ACTIVITY LIST:
1) From the flooding article below, write out everything from "He described the" down to "to their homes.".
2) In the flooding article below, how much rain did parts of northern Queensland see?
3) Does each statement agree with the flooding article below? Answer yes or no, and quote the words that decide it.
(a) The 82-year-old woman's body was found in a cane paddock.
(b) Predicted flooding levels materialized in Townsville.
(c) Jo Berry and her family have lived in their house for over 20 years.

STUDY TEXT:
A second woman is confirmed to have died in flooding which has inflicted “incredible” devastation on communities in northern Australia.
Police said the 82-year-old woman’s body was found in a cane paddock in Queensland on Tuesday, two days after a 63-year-old woman died when a dinghy she was in overturned during a rescue attempt.
The region has been inundated since Saturday, with parts of northern Queensland seeing nearly 2m (6.5 ft) of rain.
By Tuesday, conditions were starting to ease – although Queensland Premier David Crisafulli warned it was still “a disaster that’s going to test the resolve of people” during an interview with broadcaster ABC.
He described the devastation as “incredible”, but noted weather conditions had been “really kind” in recent hours. Thousands had begun to return to their homes.
In Townsville, locals woke on Tuesday to grey skies and drizzle, and the news that predicted flooding levels had not materialised there. It was a stark contrast to the intense downpours which have battered the region over the past few days.
“We believe that the danger has passed,” Townsville Local Disaster Management Group chair Andrew Robinson told reporters.
Pointing to earlier forecasts which had suggested up to 2,000 Townsville homes could have faced flood risks, Crisafulli said that “the city had dodged a bullet”.
Local resident Jo Berry told the BBC she and her family were among those returning home on Tuesday, after spending a sleepless night monitoring the rainfall.
“People talk about PTSD when it rains here and I totally understand,” says Ms Berry, formerly from Leicester in the UK.
“We’ve been in the house here for over 20 years, and have been through a few cyclone events and the 2019 flooding so it is not our first rodeo,” she adds, referring to a flooding disaster which caused A$1.24bn (£620m; $770m) in damage.

DATA EXCERPT:
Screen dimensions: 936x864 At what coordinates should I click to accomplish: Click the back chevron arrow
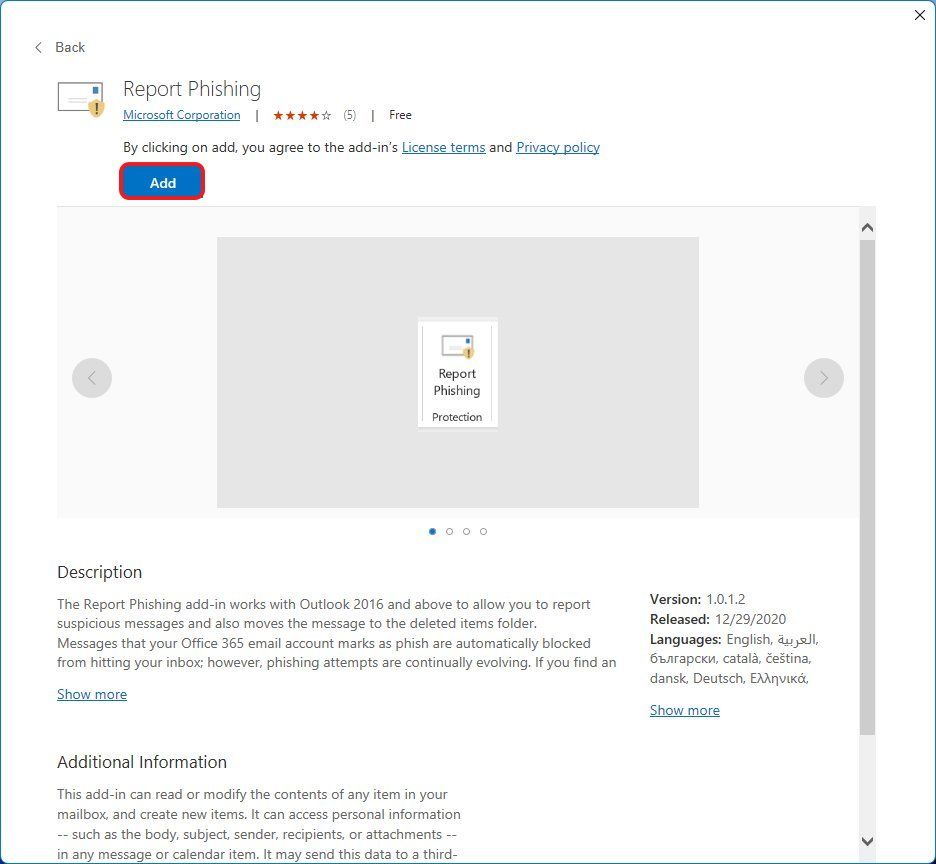(38, 47)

COMPLETED EXERCISE:
1)
He described the devastation as “incredible”, but noted weather conditions had been “really kind” in recent hours. Thousands had begun to return to their homes.

2) Nearly 2m (6.5 ft) of rain.

3)
(a) Yes: "the 82-year-old woman’s body was found in a cane paddock"
(b) No: "the news that predicted flooding levels had not materialised there"
(c) Yes: "We’ve been in the house here for over 20 years"